Chalets and urban homes

Timber and stone have been around for thousands of years, and when it comes to materials, it doesn’t get any more traditional than that. On the other hand, it’s quite a surprise to discover that these materials can be combined with perforated steel and glass and that they give such elegant results. This traditional chalet hides a charming, contemporary interior with plenty of light and open space that resembles a quirky NY loft. There is a mezzanine connected to the living room with a thin metal staircase, and plenty of light wood blends in perfectly with metal and stone to create an industrial-style interior that’s become popular in the past several years.


We’ve already established that there’s no need for all your furniture to come from a certain era, but combining styles that are essentially opposites is challenging. Still, you can easily combine vintage with modern pieces and make it look like they’ve always belonged together. Traditional desks work well with a nice, modern chair, and vintage dressers shouldn’t necessarily be held in bedrooms – they double as living room shelf or a TV console. Elegant and modern stone tile countertop will look great with vintage copper dishes and wooden cabinets, while an old secretary desk can be placed in a living room and it can work as a home bar. You can also choose to have a single vintage piece in a minimalistic modern room, or vice versa – place a sleek, modern piece to be a focal point in a room full of antique furniture.



Heather Jorde is an interior designer who has managed to get her dream modern coastal home by adapting an old Boston colonial home. When they first moved in the house, she and her husband saw that there are plenty of built-in cabinets as well as wood molding, but they also had a lot of large furniture they wanted to keep which called for some improvisation. Plenty of wood in the house didn’t work well with black furniture as it made the space look cramped, so they chose white furniture instead and it was a great choice. White furniture, colorful artwork on walls, details such as mussels shells and woven baskets blend in perfectly with a fireplace, brass candleholders, and a cabinet made of dark wood.

Scandinavian touch

Because Scandinavian interior design is so popular, a lot of people want to add at least a bit of it to their homes, but not everyone is willing to remodel just so their house can have a more Nordic look. Luckily, there are many ways to add a bit of Scandinavian design to your home without doing a drastic makeover. Several pieces with simple design and crisp lines but in bold colors should do the trick – turquoise chairs, a pale pink sofa, and brightly colored cushions will freshen up the space. You can also embrace open shelving and place several smaller pots with succulents and candles on.

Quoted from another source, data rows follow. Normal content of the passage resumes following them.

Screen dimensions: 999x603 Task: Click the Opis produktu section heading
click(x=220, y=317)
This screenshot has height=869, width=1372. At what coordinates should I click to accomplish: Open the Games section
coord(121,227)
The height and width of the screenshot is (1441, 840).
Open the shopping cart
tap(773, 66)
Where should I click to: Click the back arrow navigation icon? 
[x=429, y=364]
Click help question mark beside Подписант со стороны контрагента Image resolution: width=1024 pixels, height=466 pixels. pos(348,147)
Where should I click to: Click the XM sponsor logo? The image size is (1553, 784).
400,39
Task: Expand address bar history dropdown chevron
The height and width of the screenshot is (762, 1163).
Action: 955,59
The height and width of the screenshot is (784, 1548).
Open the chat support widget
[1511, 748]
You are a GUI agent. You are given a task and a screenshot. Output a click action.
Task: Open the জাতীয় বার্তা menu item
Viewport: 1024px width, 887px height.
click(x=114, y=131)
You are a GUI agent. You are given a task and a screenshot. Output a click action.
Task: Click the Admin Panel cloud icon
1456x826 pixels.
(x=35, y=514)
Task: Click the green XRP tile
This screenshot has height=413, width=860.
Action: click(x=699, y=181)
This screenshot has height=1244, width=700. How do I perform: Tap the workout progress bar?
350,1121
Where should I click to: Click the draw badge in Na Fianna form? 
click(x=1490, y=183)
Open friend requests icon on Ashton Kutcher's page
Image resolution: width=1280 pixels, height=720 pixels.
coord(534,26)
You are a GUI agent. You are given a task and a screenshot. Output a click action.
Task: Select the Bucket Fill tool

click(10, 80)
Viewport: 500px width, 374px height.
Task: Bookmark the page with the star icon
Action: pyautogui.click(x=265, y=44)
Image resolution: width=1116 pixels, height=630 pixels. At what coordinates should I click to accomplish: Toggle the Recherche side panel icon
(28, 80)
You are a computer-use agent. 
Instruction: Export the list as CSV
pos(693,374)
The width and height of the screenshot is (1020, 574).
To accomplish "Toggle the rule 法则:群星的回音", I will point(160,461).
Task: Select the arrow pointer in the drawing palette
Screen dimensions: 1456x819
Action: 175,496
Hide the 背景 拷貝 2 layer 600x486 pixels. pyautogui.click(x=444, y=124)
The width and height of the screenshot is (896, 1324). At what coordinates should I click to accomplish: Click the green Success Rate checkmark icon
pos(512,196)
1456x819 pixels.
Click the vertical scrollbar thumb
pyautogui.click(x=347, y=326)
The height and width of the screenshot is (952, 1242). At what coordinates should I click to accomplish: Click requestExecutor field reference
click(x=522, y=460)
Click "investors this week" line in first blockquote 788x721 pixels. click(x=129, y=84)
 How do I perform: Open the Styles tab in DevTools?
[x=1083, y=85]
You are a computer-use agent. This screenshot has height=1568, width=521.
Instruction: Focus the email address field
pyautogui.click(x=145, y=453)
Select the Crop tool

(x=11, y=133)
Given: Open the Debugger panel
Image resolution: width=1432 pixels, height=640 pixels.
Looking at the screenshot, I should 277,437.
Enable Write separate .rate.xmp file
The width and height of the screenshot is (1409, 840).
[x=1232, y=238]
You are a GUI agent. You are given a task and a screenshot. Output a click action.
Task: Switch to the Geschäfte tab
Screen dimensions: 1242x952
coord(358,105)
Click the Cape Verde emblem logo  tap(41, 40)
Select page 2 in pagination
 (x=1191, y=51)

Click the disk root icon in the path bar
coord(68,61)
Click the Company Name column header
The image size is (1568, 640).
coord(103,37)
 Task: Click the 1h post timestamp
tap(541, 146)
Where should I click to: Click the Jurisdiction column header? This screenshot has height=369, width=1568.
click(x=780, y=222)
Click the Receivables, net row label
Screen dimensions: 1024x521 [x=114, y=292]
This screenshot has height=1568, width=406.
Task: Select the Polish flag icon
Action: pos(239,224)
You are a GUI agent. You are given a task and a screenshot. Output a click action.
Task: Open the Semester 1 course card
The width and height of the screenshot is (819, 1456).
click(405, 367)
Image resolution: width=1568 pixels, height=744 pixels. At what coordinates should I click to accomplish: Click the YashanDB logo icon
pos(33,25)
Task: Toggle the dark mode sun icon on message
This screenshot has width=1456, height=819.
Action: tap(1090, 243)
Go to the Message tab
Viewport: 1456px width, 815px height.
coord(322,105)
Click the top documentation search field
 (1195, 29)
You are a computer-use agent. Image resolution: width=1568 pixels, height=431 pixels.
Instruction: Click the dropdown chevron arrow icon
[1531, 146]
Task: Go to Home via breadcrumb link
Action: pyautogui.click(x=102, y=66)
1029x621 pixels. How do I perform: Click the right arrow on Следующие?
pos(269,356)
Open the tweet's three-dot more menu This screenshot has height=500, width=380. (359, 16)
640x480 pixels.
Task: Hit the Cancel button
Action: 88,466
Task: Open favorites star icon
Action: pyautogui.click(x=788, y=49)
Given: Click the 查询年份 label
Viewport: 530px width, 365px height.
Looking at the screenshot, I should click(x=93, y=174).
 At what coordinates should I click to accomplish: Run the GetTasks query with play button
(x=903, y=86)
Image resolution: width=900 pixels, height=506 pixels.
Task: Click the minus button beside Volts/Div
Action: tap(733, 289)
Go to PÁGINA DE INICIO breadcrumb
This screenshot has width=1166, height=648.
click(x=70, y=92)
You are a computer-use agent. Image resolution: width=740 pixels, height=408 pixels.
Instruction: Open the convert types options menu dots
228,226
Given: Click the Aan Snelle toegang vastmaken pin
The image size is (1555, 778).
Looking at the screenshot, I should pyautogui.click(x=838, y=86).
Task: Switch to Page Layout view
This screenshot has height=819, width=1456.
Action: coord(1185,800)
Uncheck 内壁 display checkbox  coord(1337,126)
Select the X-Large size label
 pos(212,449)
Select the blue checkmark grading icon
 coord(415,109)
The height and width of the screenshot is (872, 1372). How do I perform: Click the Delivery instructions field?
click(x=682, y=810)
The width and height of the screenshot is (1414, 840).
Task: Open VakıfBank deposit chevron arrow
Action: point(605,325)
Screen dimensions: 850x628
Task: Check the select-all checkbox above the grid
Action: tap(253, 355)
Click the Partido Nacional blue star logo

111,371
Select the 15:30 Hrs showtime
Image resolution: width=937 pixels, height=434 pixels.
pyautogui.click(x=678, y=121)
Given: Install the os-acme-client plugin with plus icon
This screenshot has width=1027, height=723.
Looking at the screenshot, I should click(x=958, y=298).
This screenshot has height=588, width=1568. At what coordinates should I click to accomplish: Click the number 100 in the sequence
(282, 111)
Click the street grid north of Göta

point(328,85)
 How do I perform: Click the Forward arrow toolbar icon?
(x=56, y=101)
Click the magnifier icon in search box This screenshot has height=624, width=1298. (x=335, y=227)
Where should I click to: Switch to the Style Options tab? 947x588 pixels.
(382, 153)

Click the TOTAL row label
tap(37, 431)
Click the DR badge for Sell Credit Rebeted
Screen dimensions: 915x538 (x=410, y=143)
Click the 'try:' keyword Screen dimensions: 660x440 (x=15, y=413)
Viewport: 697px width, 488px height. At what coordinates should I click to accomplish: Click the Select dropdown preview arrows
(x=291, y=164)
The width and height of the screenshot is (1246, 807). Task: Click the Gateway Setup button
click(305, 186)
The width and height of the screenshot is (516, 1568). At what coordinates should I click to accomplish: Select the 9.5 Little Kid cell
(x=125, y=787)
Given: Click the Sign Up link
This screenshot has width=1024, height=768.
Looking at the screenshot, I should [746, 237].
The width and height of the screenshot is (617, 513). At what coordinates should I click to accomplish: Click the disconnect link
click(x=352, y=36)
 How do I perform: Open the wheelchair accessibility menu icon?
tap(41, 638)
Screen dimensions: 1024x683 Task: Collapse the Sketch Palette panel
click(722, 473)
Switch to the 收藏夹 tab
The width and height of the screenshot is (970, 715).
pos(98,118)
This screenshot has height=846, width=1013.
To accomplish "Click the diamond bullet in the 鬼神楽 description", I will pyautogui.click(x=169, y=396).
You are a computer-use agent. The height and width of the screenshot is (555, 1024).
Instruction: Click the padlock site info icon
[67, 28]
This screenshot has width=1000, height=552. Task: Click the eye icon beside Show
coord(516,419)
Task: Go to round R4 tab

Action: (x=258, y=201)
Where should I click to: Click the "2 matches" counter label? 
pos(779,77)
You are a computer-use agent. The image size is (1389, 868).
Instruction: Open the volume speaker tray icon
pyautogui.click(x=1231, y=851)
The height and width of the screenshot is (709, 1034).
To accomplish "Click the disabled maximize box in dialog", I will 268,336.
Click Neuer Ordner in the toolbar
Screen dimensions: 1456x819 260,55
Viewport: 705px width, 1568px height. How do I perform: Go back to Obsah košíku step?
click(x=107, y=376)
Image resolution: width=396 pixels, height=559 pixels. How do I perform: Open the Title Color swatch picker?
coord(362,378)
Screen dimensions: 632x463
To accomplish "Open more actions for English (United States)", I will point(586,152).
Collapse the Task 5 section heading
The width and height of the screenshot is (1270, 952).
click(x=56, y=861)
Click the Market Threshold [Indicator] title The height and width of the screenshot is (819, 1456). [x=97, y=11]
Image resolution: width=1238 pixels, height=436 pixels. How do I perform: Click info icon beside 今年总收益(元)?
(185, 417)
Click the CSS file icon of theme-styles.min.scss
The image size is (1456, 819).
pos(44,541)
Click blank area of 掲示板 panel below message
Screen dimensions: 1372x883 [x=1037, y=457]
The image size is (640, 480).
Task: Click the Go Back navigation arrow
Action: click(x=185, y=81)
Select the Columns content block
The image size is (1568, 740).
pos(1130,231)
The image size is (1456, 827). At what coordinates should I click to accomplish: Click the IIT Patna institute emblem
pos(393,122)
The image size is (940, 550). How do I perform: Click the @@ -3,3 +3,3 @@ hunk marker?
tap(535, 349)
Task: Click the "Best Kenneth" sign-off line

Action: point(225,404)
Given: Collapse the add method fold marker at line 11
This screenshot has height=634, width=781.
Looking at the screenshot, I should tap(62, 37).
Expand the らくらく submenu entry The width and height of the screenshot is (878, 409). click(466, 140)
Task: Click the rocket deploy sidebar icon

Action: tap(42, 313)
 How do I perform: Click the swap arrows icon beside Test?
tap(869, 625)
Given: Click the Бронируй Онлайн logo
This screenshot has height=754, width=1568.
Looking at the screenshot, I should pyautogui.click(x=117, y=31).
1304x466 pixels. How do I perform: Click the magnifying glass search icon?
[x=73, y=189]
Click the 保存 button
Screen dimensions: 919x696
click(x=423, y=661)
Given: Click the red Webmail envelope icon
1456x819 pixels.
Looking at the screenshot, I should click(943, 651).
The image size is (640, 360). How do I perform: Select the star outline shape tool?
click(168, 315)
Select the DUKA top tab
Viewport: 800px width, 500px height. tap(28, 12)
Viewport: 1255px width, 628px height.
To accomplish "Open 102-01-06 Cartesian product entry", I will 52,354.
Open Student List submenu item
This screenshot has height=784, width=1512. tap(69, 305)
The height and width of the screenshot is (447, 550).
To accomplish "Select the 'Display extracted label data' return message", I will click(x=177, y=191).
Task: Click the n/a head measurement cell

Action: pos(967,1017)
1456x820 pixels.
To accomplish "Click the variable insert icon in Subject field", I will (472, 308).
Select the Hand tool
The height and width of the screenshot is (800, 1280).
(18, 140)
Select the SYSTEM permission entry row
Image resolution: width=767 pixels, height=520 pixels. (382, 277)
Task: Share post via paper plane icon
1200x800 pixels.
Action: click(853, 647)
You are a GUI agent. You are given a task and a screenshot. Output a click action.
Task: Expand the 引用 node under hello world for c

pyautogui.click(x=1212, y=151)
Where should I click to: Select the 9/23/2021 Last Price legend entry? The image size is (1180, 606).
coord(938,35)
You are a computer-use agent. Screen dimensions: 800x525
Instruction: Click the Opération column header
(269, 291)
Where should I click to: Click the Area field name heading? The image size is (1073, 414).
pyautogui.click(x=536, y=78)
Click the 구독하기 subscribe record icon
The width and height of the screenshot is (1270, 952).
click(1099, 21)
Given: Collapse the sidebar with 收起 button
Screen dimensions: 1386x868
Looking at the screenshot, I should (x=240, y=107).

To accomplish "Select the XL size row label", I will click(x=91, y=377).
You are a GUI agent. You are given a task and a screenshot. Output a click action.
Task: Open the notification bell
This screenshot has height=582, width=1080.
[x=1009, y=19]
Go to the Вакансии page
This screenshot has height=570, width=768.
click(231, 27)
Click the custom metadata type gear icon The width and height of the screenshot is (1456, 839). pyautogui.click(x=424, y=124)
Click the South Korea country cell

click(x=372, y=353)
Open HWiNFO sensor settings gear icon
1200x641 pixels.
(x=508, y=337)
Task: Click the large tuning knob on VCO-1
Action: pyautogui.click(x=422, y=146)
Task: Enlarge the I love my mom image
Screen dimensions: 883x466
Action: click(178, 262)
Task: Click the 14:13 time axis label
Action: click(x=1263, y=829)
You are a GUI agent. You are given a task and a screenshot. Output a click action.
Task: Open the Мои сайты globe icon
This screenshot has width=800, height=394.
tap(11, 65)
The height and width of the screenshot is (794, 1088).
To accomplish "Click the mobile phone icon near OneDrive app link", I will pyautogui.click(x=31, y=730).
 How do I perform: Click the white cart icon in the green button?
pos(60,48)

When it comes to mixing different design styles, you can be easily confused, but that confusion can be fatal and cause you to make mistakes which will result in chaotic rather than eclectic outcome. Not everything has to match, but on the other hand, there has to be something that all the styles you want to mix have in common. Instead of trying to come up with a solution on your own, you could hire a professional and work with them to get a result you will be satisfied with.